→ 作業内容: 文書本文で〈〉に囲まれて店名が示されているレコード店をすべて挙げてください。

→ 文書本文:

国内でのパーティが再開し、全国各地へDJに出かけているというMidoriさん。地方のレコード店へ再訪し、気づいたことがあるという。
「やっぱり地方都市の方が、クラブなどライブシーンとレコード屋の距離が密接だと改めて思いました。データでプレーするDJが多い一方で、アナログを買っている人も多い。僕自身、クラブが盛り上がるほど、レコードが売れるということを体現している自負があります。なぜなら各地方でDJプレーした翌日、必ずと言っていいほど、お店へ行って大量にレコードを買ってますからね。
最近は、若い人たちがオーガナイズするパーティも増えています。データ音源で育ったDJたちにもかかわらず、アナログの音の良さがわかっているんです。レコードに収音できる音域は、デジタル音源に比べ、高底域を含めて広いため、レコーディング現場の臨場感も体感することができます。
特にジャズはライブ録音が多く、例えばドラマーがソロを叩きながら唸る声まで収録されていて。そういうニッチなところほど、チェックして聴き比べているような若い人が多い(笑)。そんな新世代のDJたちの活躍に伴い、各地に新しい店が増えたように思います」
一時停滞していた関西シーンにもさまざまな動きがあった様子。
Hachi Record Shop and Bar
「京都のクラブシーンやレコード屋さんが面白い。まずは〈Hachi Record Shop and Bar〉。1階がDJブースを併設したクラフトビールが楽しめるバー、2階がレコードショップになっています。ジャズやブラジルなどのワールドから、LAのジャズシーンとリンクするエレポップまで。ジャンルを横断するセレクトが本当に新鮮。また、2018年に〈JAZZY SPORT KYOTO〉がオープン、新譜や中古を扱っています」
Especial Records
「また、Kyoto Jazz Massiveの沖野好洋さんが運営する〈Especial Records〉の店舗が、大阪にあります。自社レーベルからリリースした作品、さらにUKのフューチャー、クラブジャズの新譜などをセレクト。関西のシーンを支えている存在です」
everyday records
地方の中でも、独自の動きがあるという金沢に注目しているという。
「昔からクラブジャズのパーティが盛んです。現地のDJからおすすめされて行った〈everyday records〉は、中古と新譜を半々くらいで扱っていて、そのセレクションが最高でした。ジャズの定番はもちろん、70年代に発表された日本のジャズの中古やリイシューなどもあって。東京よりも価格がお手頃なのも特徴。

→ データ記録:
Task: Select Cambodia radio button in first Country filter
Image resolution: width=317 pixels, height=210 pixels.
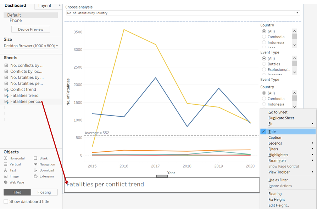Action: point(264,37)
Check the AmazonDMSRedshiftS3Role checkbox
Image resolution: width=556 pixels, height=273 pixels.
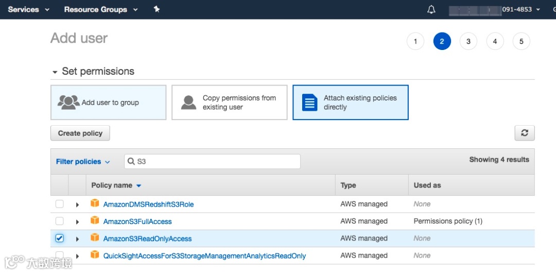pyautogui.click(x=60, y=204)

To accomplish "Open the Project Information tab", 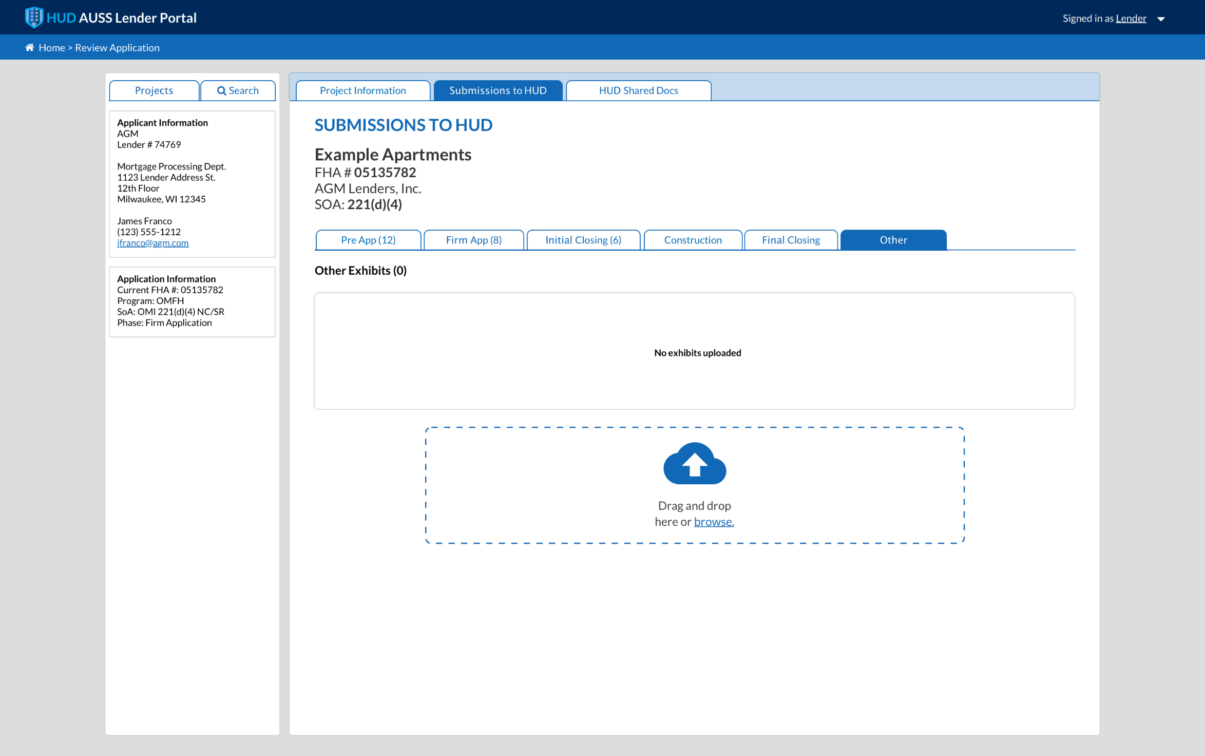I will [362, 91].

→ 最終回答:
Hachi Record Shop and Bar
JAZZY SPORT KYOTO
Especial Records
everyday records